Pavement
– Crooked Rain, Crooked Rain
Pavement stroll into this record like they’re sketching notes in the margins of rock history rather than chasing its headlines. The guitars slouch and shimmer, the rhythms wander with a kind of deliberate looseness, and Stephen Malkmus treats melody as something you discover by accident on the way to a punchline. Yet beneath the sideways charm sits a surprisingly sharp vision: a band dismantling indie-rock assumptions while writing hooks that feel tossed off only because they’re confident enough not to fuss over them.

The great trick of the album is how casual it seems. These songs lean into slack angles, jangling riffs, and half-smirked observations, but the architecture underneath is sturdy, even elegant. Pavement knew exactly how far they could bend a structure without breaking it, and that sense of balance—between offhandedness and intuition—is what gives the record its staying power. Nothing tries too hard, yet everything lands exactly where it should.

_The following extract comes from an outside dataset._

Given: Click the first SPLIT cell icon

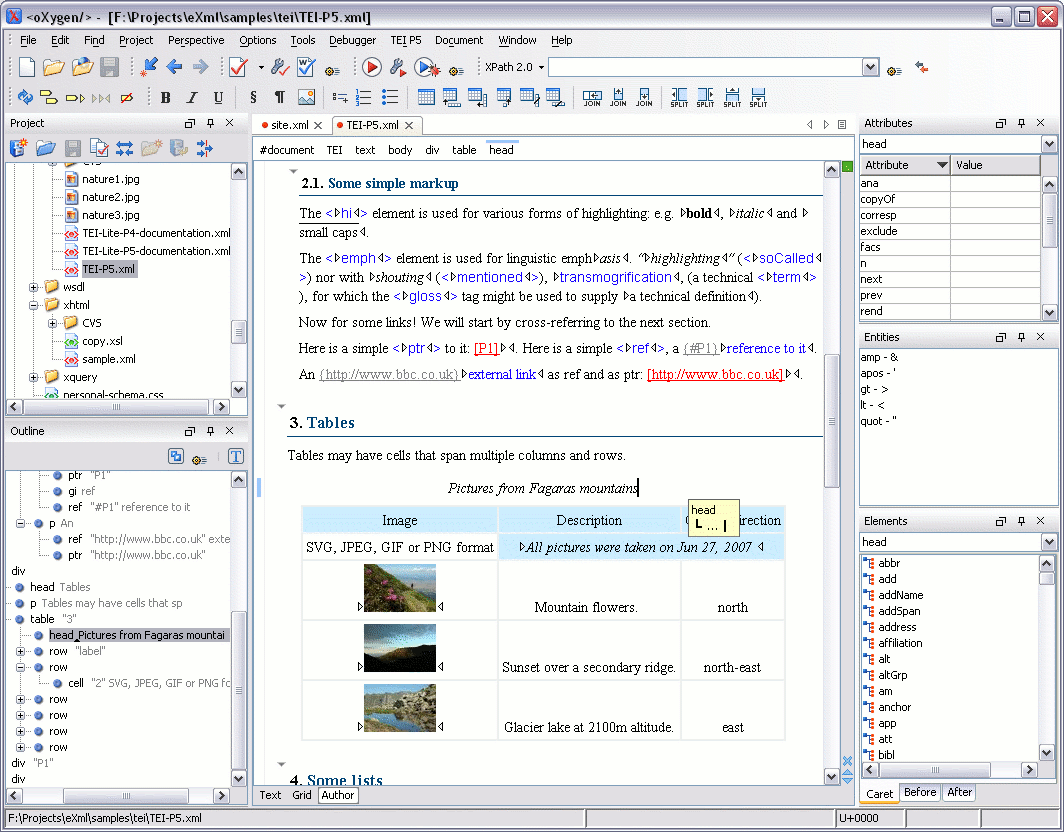Looking at the screenshot, I should [x=679, y=97].
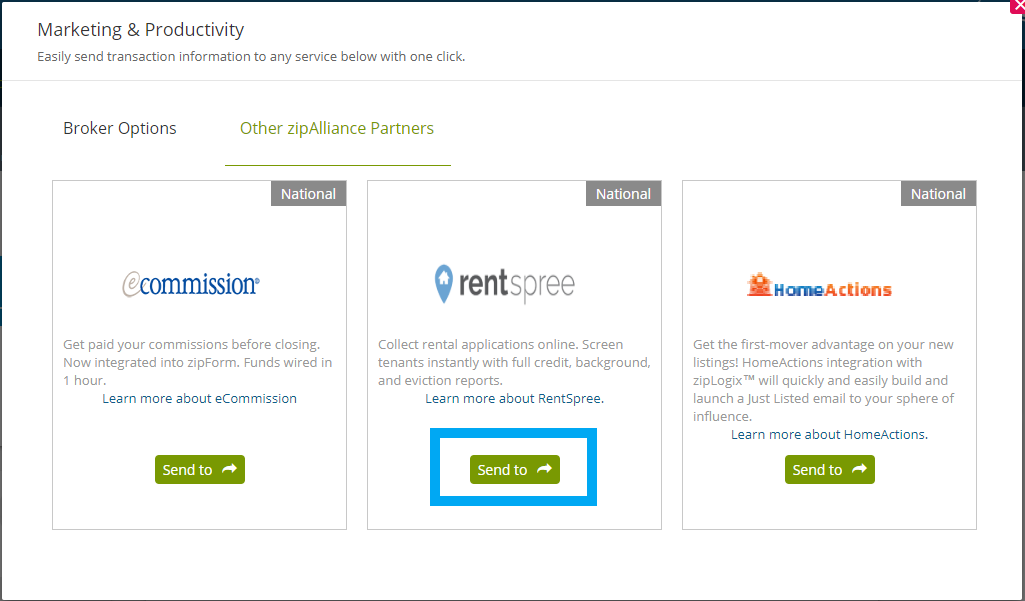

What elevates Crooked Rain, Crooked Rain is how it folds together humor, noise, tunefulness, and cultural side-eye into something strangely warm. The mood isn’t nostalgic or wistful; it’s a band catching a moment in motion, letting imperfections point the way forward. It’s a record shaped by shrugging curiosity, the kind that somehow ends up defining a generation’s idea of cool without meaning to.
Choice Tracks
Silence Kit
A loose shuffle sets the tone while the vocal leans into half-muttered lines that sharpen the mood. Guitars drift between chiming hooks and rough edges, giving the track a tilted feel. Its charm comes from the casual glide that hides quick flashes of tension and wit.
Cut Your Hair
Bent guitar lines pair with a breezy rhythm that pushes the vocal’s playful bite. The hook snaps into place with offhand confidence. The track stands out for its bright motion and the sharp comedy woven into each line without breaking the song’s steady swing.
Gold Soundz
A warm riff circles the beat with easy motion, and the vocal floats through it with unforced clarity. The melody rises in small bursts that create a soft lift. The tune glows through its relaxed feel and the quiet emotional charge tucked inside its open structure.
Range Life
A wandering guitar figure opens into a lazy stride that shapes the song’s easygoing mood. The vocal spills out in a mix of dry humor and drifting reflection. Each shift in the groove adds subtle motion, giving the track a mellow draw that lingers after it fades.
Stop Breathin
A stark riff builds tension under a vocal marked by steady restraint. The melody swells in controlled waves that add weight without crowding the space. Its blend of grit and calm intensity gives the song a lingering heaviness that anchors the album’s rougher edges.
Pavement’s indie landmark drifts between jangly hooks, sly humor, and deliberate looseness, turning shrugging charm into a fully formed aesthetic. Beneath the casual surface sits sharp songwriting that reshaped ’90s guitar music with effortless cool.
The album rolls with a loose grin that hides sharp instinct, each song stitched from slanted riffs, tossed-off wit, and melodies that land harder than they first appear. The vocal delivery drifts with shrugging charm, yet every line carries a sly sting that gives the record its bite. The rhythm section stays relaxed while the guitars bend around the beat in crooked arcs, letting the music feel casual without losing its spark. It’s a rock record built from uneven edges and sideways humor, shaped by a band using slack energy as a power source.
A skewed, magnetic gem that turns laid-back noise into lasting impact.
Crooked Rain, Crooked Rain leans on loose grooves, sharp humor, and melodies that slide in sideways before sticking for good. Each highlight track reveals a different shade of the band’s slanted approach, turning relaxed motion into distinct rock character.